The latest versions of many variant callers attempt to remedy homology issues by not calling variants in regions of low MQ. Although this approach minimizes but does not completely eliminate false-positive variant calls in regions of high homology, it also raises the possibility of false-negative results because actual variants in homologous regions may be filtered out. Moreover, if a clinical laboratory is not aware that reads in these regions are excluded due to low MQ scores, then there can be an illusion of comprehensive analysis, when in reality pertinent genomic regions remain ineffectively analyzed. Thus, laboratories should closely scrutinize homologous regions to avoid missing important variants and promising coverage of regions that cannot be accurately assessed. This is especially important for genes with high medical relevance, including those on the ACMG incidental findings list.15 For other regions of lesser importance whose analysis is impaired by homology, a laboratory may choose to recognize the technical limitations of the assay and forego analysis of these loci.

Limitations

The gene curation performed as part of this resource is limited in scope and focused on a set of homologous, medically relevant genes that are likely to pose problems for NGS assays. Knowledge of medical relevance is continually expanding and quickly outdated, and information presented in this resource should not be relied upon solely. Using the databases that were the basis for the data in this article, the list of (potentially) disease-associated genes has now grown to more than 7,000 genes; therefore, future curation will undoubtedly add critical disease genes to the analysis presented here. The data presented here should be regarded as a starting point for clinical laboratories, keeping in mind that that they will continue to evolve.

Future directions

We anticipate that future developments will bring new challenges and opportunities with regard to the problem of homology interference in NGS. The inclusion of additional sequences in the GRCh38 genome assembly may increase the number of sites affected by high homology and exacerbate the problems encountered in currently affected regions.
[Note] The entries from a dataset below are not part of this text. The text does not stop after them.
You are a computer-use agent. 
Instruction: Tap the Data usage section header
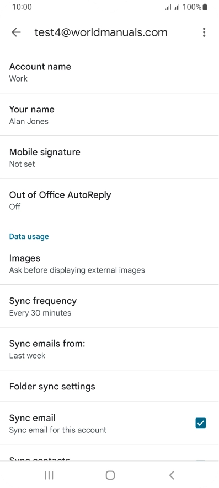(29, 236)
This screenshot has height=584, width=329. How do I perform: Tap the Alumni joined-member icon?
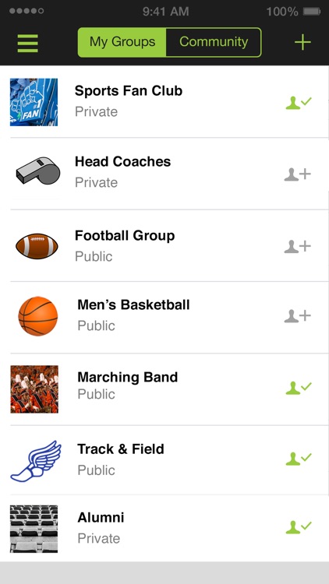coord(299,526)
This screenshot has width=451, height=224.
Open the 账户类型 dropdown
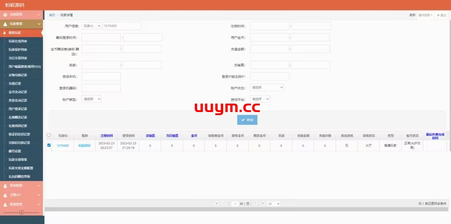(92, 99)
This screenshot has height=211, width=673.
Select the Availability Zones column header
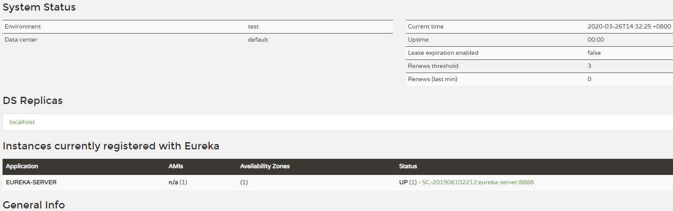point(265,166)
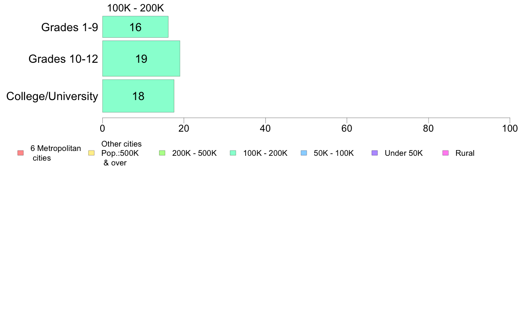Click the Grades 10-12 axis label
Screen dimensions: 522x323
(x=63, y=59)
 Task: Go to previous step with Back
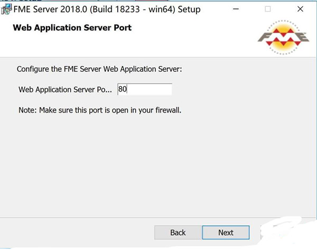178,233
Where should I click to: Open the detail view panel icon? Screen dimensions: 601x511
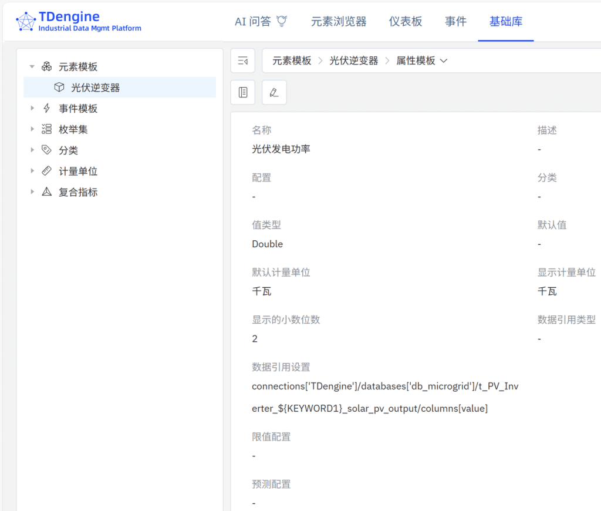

Additionally, polymorphic pseudogenes have been identified that may compromise clinical testing in a small percentage of the population. For example, a processed pseudogene that is homologous to SMAD4 has been found in ~0.26% of the population.19 Further studies are necessary to continue to elucidate the variability in homologous sequences among individuals. Long-read sequencing technologies, such as those developed by Pacific Biosciences and Oxford Nanopore Technologies, can largely overcome the problem of inaccurate alignment of homologous reads, although these platforms have not yet been implemented in many diagnostic laboratories. Additionally, synthetic long-read approaches can be used with current-generation sequencing instruments to try to circumvent problems posed by homology. Although these approaches and technologies hold promise for more accurate sequencing read alignments, the resource described herein should help laboratories using standard NGS and Sanger sequencing approaches to clinical testing minimize analytical errors due to homology interference.

Disclosure

The authors declare no conflict of interest.